(YOUR OBJECTIVE)
Restate exactly, and only, the lines from the one containing "Increase quantity of Азбука textbook" through the end of the entries, keeping both endpoints.

(EXCERPTED DATA)
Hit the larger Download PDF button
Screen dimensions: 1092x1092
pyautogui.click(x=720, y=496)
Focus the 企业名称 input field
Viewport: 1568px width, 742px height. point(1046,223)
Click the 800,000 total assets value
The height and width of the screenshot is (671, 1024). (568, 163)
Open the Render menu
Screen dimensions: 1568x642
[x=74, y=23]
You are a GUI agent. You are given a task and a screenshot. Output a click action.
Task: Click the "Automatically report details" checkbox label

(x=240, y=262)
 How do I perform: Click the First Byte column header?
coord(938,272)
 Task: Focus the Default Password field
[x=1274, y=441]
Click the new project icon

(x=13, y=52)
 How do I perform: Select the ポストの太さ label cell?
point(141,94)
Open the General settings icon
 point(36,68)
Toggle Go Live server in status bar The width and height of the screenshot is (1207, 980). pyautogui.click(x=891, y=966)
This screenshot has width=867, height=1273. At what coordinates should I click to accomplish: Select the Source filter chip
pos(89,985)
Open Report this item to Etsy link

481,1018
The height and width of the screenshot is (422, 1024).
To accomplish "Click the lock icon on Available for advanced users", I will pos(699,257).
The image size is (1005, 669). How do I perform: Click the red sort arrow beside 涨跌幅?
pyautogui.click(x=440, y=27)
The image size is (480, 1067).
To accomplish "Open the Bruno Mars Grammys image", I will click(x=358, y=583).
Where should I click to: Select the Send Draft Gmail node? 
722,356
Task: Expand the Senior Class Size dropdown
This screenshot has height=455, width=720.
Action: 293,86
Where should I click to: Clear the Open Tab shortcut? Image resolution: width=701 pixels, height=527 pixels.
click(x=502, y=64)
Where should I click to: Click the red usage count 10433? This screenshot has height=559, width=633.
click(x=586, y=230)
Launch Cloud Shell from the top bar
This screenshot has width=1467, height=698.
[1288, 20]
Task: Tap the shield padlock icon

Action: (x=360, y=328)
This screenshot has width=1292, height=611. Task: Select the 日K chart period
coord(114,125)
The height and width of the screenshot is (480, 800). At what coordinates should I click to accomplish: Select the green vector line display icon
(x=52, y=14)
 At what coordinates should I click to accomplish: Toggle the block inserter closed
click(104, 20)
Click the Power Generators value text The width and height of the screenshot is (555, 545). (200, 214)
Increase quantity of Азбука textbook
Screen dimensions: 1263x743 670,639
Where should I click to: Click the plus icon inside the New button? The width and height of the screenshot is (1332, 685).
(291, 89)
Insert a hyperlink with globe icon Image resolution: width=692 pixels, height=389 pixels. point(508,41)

(TASK OUTPUT)
Increase quantity of Азбука textbook
Screen dimensions: 1263x743 670,639
Where should I click to: Click the plus icon inside the New button? The width and height of the screenshot is (1332, 685).
(291, 89)
Insert a hyperlink with globe icon Image resolution: width=692 pixels, height=389 pixels. point(508,41)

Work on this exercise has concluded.